Collection entries:
******************************
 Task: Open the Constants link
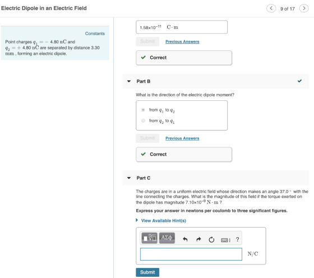click(95, 34)
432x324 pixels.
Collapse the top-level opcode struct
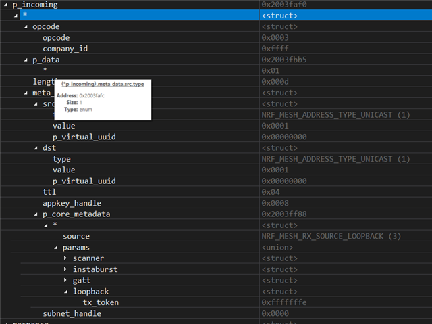pos(26,26)
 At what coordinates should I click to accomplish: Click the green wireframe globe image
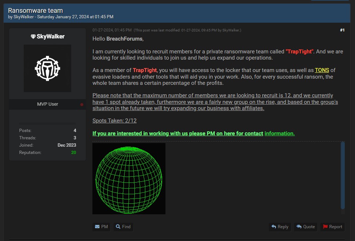pos(129,178)
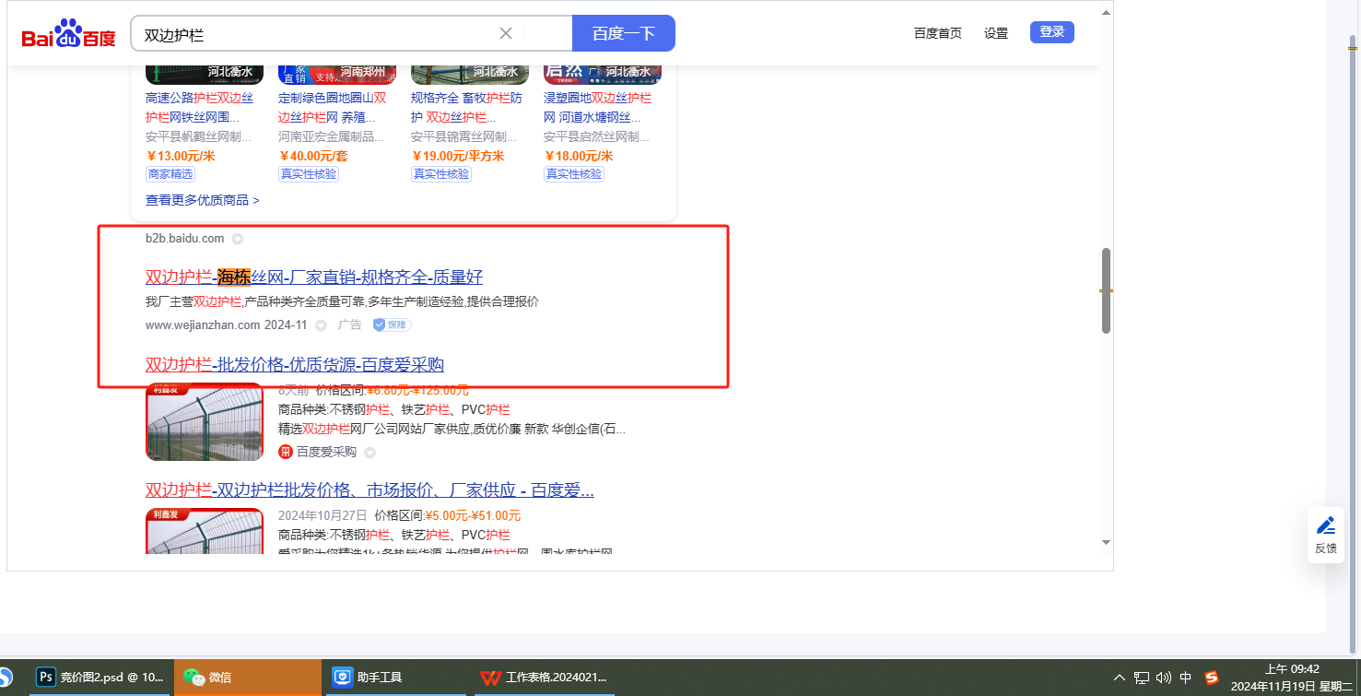Open the 设置 menu
This screenshot has width=1361, height=696.
click(x=996, y=33)
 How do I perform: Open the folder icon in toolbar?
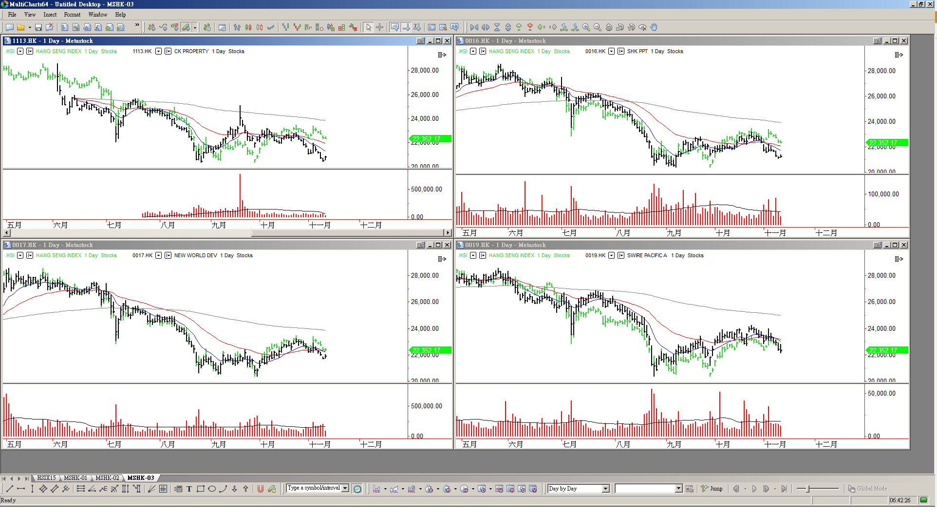pyautogui.click(x=21, y=27)
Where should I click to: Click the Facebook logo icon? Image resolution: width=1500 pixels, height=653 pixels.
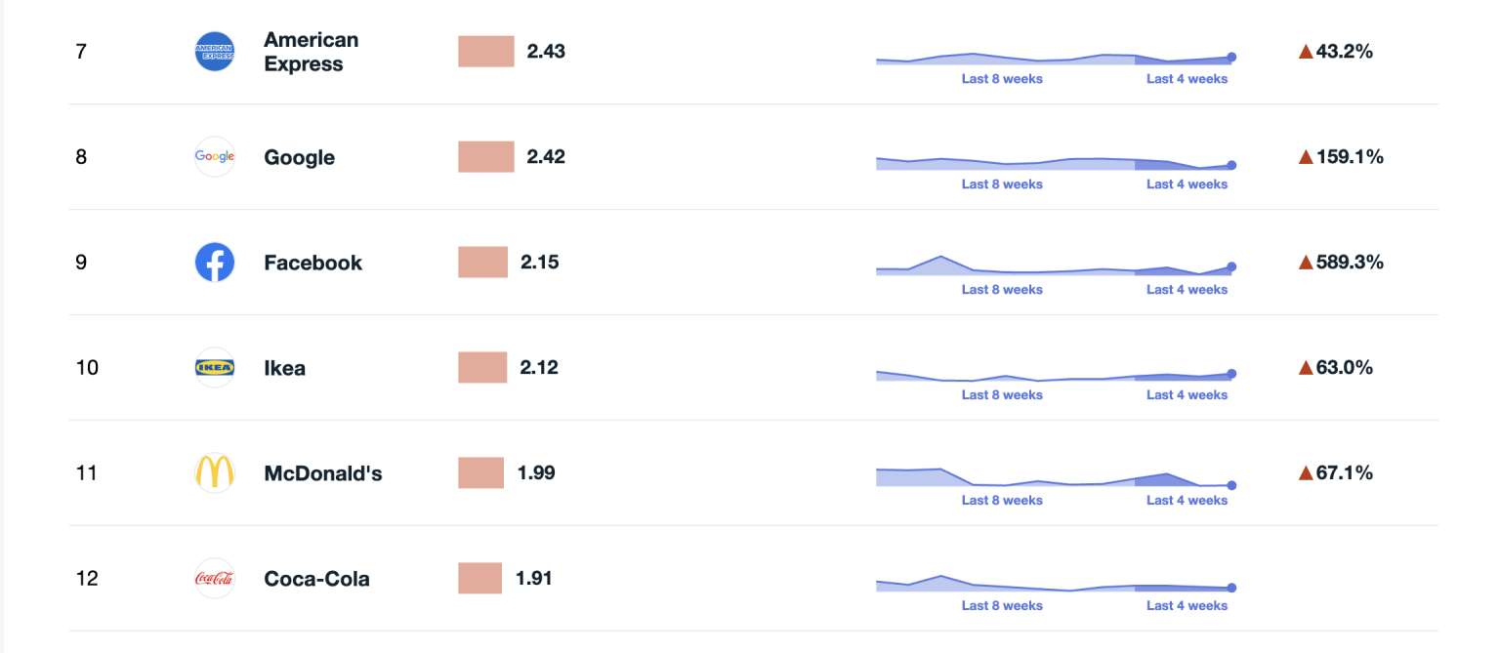tap(215, 263)
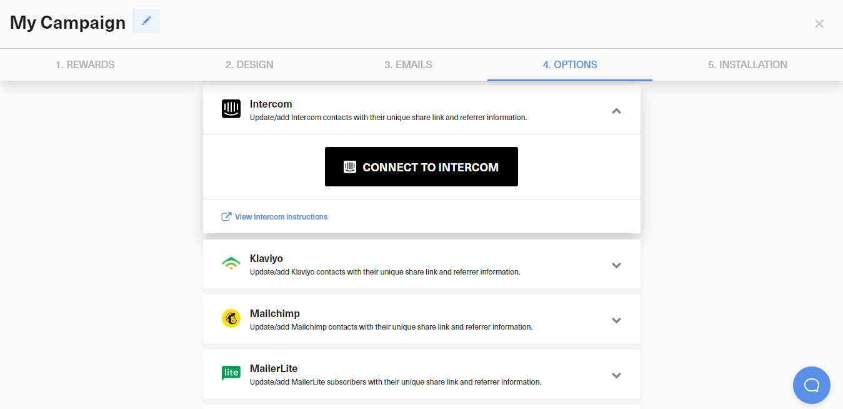Select the OPTIONS tab
The width and height of the screenshot is (843, 409).
569,64
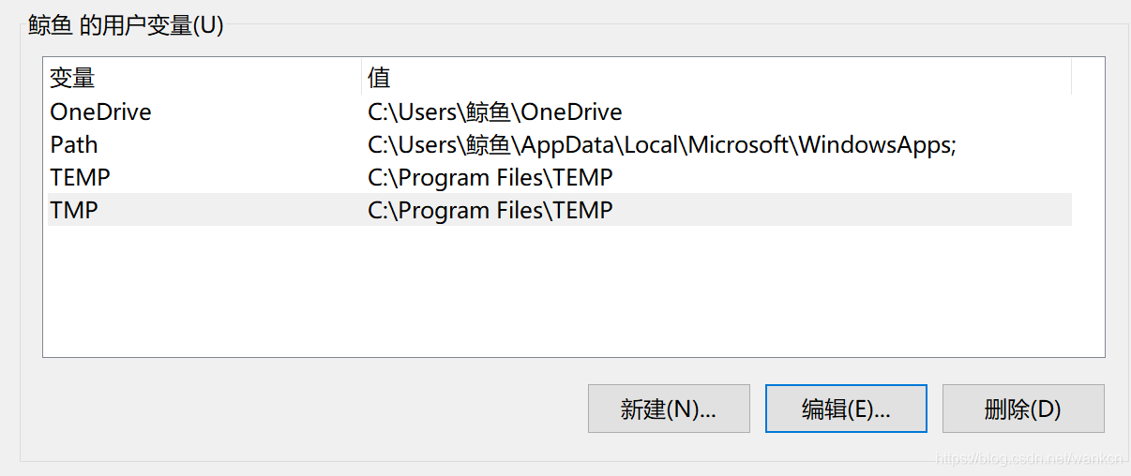Click the OneDrive value path cell

tap(494, 112)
******************************
WHAT YOU WILL DO >>
Without including the pictures, reproduce all entries exactly.

EXERCISE RESPONSE >>
 Task: Open the Constants link
click(95, 34)
432x324 pixels.
Collapse the top-level opcode struct
pos(26,26)
 At what coordinates should I click to accomplish: Click the green wireframe globe image
pos(129,178)
Open the 设置 menu
This screenshot has width=1361, height=696.
click(x=996, y=33)
 How do I perform: Open the folder icon in toolbar?
pyautogui.click(x=21, y=27)
Where should I click to: Click the Facebook logo icon? Image resolution: width=1500 pixels, height=653 pixels.
tap(215, 263)
Select the OPTIONS tab
The width and height of the screenshot is (843, 409).
569,64
Click the OneDrive value path cell

tap(494, 112)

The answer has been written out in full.